You show another example (text "Why are you so stupid?") that gives high probability of Toxic and Insult), but the results I get are:

comment_preds("Why are you so stupid?") toxic severe_toxic obscene threat insult identity_hate [1,] 0.02124369 0.004242653 0.005663843 0.006379691 0.006861798 0.006401295

So I then tried run your NN code to recreate the model and see if that is the issue. But could not determine which lines should be included (i.e., many lines of code have # in front of them) and I do not have the various Glove files it is calling, and thus could not figure out how to rerun the models from the beginning. Can you suggest anything? (Below is the code as I have it for the prediction with the models). Thank you very much.

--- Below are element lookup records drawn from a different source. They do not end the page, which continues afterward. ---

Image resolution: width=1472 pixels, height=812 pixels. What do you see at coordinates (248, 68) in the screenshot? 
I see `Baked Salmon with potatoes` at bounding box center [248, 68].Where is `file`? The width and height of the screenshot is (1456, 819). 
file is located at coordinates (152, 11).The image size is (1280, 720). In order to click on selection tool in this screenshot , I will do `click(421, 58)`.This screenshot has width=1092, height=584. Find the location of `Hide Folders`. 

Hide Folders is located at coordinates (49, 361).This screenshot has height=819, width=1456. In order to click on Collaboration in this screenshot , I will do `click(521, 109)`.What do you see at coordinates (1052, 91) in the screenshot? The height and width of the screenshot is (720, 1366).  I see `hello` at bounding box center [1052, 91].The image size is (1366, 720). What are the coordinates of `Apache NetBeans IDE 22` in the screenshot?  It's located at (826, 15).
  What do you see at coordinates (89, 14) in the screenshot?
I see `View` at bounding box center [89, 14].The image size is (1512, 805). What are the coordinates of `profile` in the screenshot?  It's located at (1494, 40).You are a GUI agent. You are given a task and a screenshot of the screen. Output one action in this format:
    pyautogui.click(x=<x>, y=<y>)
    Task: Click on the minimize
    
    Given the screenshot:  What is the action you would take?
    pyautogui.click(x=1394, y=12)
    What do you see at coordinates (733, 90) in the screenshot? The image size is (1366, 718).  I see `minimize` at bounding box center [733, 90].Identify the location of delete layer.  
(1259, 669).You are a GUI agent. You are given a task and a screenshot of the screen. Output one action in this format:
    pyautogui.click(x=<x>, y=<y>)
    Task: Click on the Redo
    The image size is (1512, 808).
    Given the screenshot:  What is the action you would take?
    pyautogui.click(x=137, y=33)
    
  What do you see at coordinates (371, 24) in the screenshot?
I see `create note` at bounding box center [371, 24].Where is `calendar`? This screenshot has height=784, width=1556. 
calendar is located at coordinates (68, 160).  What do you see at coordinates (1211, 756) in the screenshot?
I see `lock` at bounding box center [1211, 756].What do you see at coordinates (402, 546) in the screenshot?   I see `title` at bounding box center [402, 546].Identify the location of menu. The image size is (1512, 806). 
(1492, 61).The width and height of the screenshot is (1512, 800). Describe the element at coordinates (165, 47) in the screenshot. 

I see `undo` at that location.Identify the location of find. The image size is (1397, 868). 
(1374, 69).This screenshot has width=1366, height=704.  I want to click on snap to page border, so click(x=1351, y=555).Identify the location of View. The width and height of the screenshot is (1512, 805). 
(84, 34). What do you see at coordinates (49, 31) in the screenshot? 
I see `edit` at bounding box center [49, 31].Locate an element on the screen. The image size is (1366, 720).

Load the model Mrugank Akarte made (posted on GitHub)

model <- load_model_hdf5("D:/Users/750001540/Desktop/Toxic Comments/Toxic Comments v1/Shiny-app/Data/keras_model.h5", compile = F)

load_model_weights_hdf5(model, "D:/Users/750001540/Desktop/Toxic Comments/Toxic Comments v1/Shiny-app/Data/keras_model_weights.h5")

tokenizer <- load_text_tokenizer(filename = "D:/Users/750001540/Desktop/Toxic Comments/Toxic Comments v1/Shiny-app/Data/keras_text_tokenizer")

tokenizer$oov_token <- '' fit_text_tokenizer(tokenizer, c(''))

Options for the prediction

maxlen = 150 label = c('toxic', 'severe_toxic', 'obscene', 'threat', 'insult', 'identity_hate')

Prediction function

comment_preds <- function(x){

preds <- data.frame() if(x == "") { preds <- data.frame(toxic = 0, severe_toxic = 0, obscene = 0, insult = 0, threat = 0, identity_hate = 0)

}else{ X_test <- texts_to_sequences(tokenizer, list(x)) X_test <- pad_sequences(X_test, maxlen = maxlen, padding = "post", value = 0, truncating = "post") preds <- model %>% predict(X_test) colnames(preds) <- label return(preds) } }

comment_preds("I will kill you") comment_preds("Why are you so stupid?") comment_preds("Hello, how are you?") comment_preds("shit") comment_preds("You a freaking idiot!") comment_preds("f u")

Mrugankakarte commented 5 years ago

EDIT: I have added a new tokenizer name 'tuning_keras_text_tokenizer'...please use this and let me know the results.

The results may vary by small amount since my example on GitHub had average of two models. I cannot post the other model because it's not clean and is in various scripts.

test

Strange but this is what I am getting.

  1. Do you have the GPU version of Keras installed? I don't know if that's the issue.
  2. Can you compare your dictionary with mine? If the index of the words is different then it's the reason, but I am pretty sure, the dictionary should be same.
word_index_df <- data.frame(
       word = tokenizer$word_index %>% names(),
       index = tokenizer$word_index %>% unlist(use.names = FALSE),
       stringsAsFactors = FALSE
)

Please compare it with this. test2

Mrugankakarte commented 5 years ago

As for training it from scratch

  1. Un-comment everything except for the experimental part wher AUC_RoC function is defined..You can delete that part.
  2. You will need the embeddings file which can be downloaded from here
  3. I have used 'glove.twitter.27B.200d.txt', you can chose any just make sure you make that change in embd_size.
  4. You can delete this line #lines <- readLines(file.path('Data/embeddings/wiki-news-300d-1M-subword.vec'))...It's an example to load the file.
  5. Make sure you save the embeddings to your desktop once it's done because it takes a lot of time and you don't want to do that again and again. It's the main reason of commenting out the code. It was run once...saved to desktop and then used as required again and again.